French believers stand and chant religious songs in front of Saint Sulpice Catholic church, in Paris, Friday, Nov. 13, 2020. Dozens of believers gather to protest against the government measures to close churches as part of the monthlong partial lockdown to stop fast-rising virus hospitalizations and deaths.(AP Photo/Francois Mori)

PARIS (AP) — With banners reading “Let us Pray” and “We Want Mass,” Catholic protesters held scattered demonstrations around France on Sunday to demand that authorities relax virus lockdown measures to allow religious services.

In the western city of Nantes, hundreds gathered in front of a statue of the Virgin Mary, some kneeling on the rain-soaked pavement, according to local broadcaster France Bleu.

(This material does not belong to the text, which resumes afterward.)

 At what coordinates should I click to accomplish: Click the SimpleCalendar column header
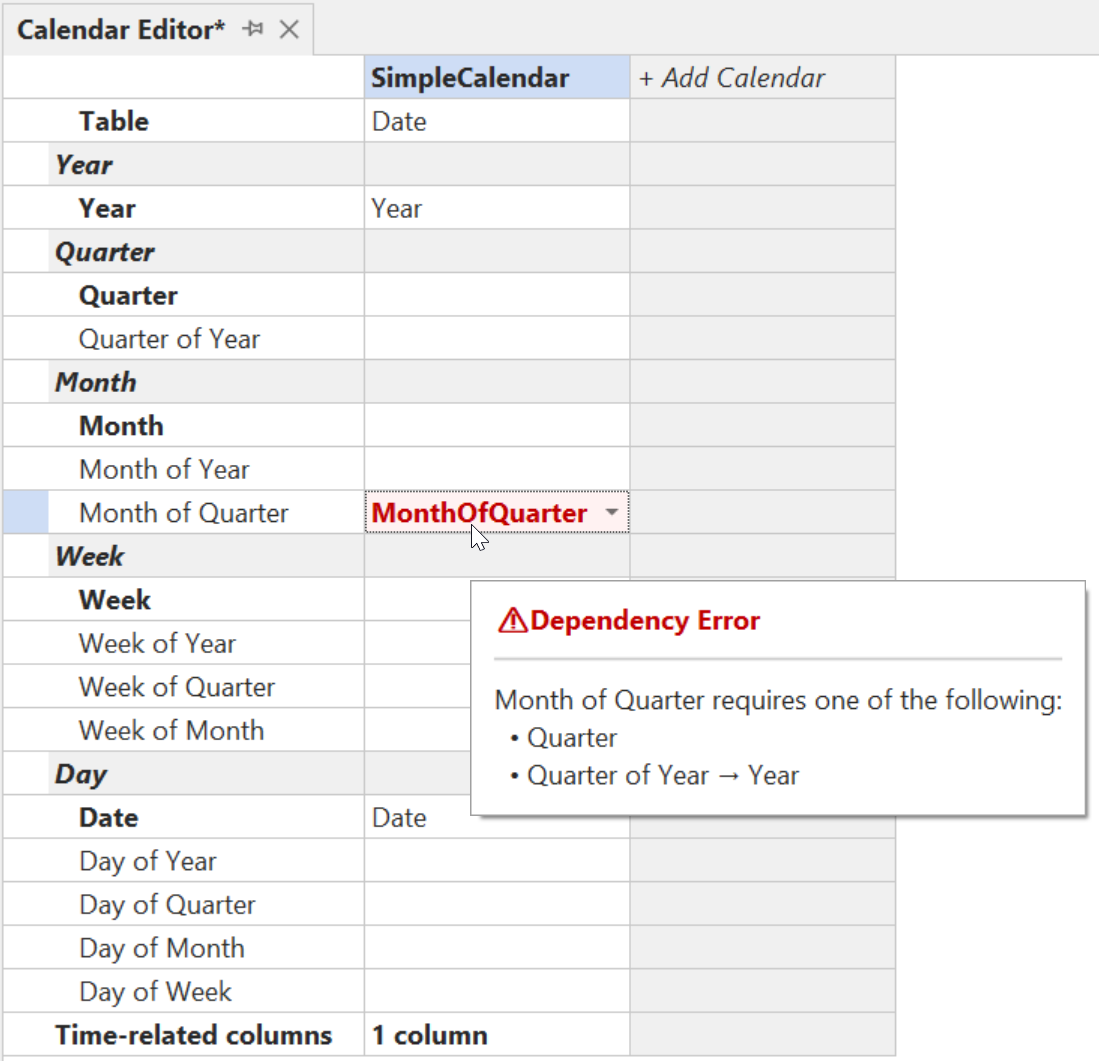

Similar gatherings were reported or planned in the eastern city of Strasbourg, Bordeaux in the southwest, and outside the Saint-Louis Cathedral in Versailles.

Devout Catholics sang hymns and protested for hours Friday at the landmark Saint-Sulpice Church on the Left Bank of Paris at a similar demonstration — but Paris police said the protest didn’t respect social distancing and violated an order against praying in the streets, so they banned a similar rally planned for Sunday.

With more confirmed virus cases in than any other European country, predominantly Roman Catholic France banned Mass and other religious services for the month of November as part of nationwide partial lockdown measures aimed at reining in infections and relieving pressure on hospitals. Churches and other religious sites remain open for individual visitors to come and pray.

The vicar general of the Paris archdiocese, Benoist de Sinety, urged churchgoers to respect the rules, saying Sunday on BFM television that such protests “aren’t useful.” However he called Mass “a vital necessity” and called it a kind of “suffering to not be able to go.”

While France is seeing signs that the current surge may be reaching its peak, Interior Minister Gerald Darmanin appealed to believers to watch services online and avoid public gatherings while the lockdown is place. In a statement published on Twitter, he said he would meet Monday with religious leaders to discuss how the government may eventually open up services again, notably amid pressure to allow in-person Christmas celebrations.

One of France’s earliest virus clusters was traced to an evangelical religious gathering near Strasbourg in February. The region’s ensuing outbreak quickly overwhelmed hospitals, forcing France to send patients to neighboring Germany and Switzerland for treatment and prompting the French military to build its first-ever peacetime field hospital to relieve saturated facilities.

To date, France has reported 44,246 virus-related deaths, and today COVID-19 patients occupy 96% of the country’s standard intensive care unit capacity.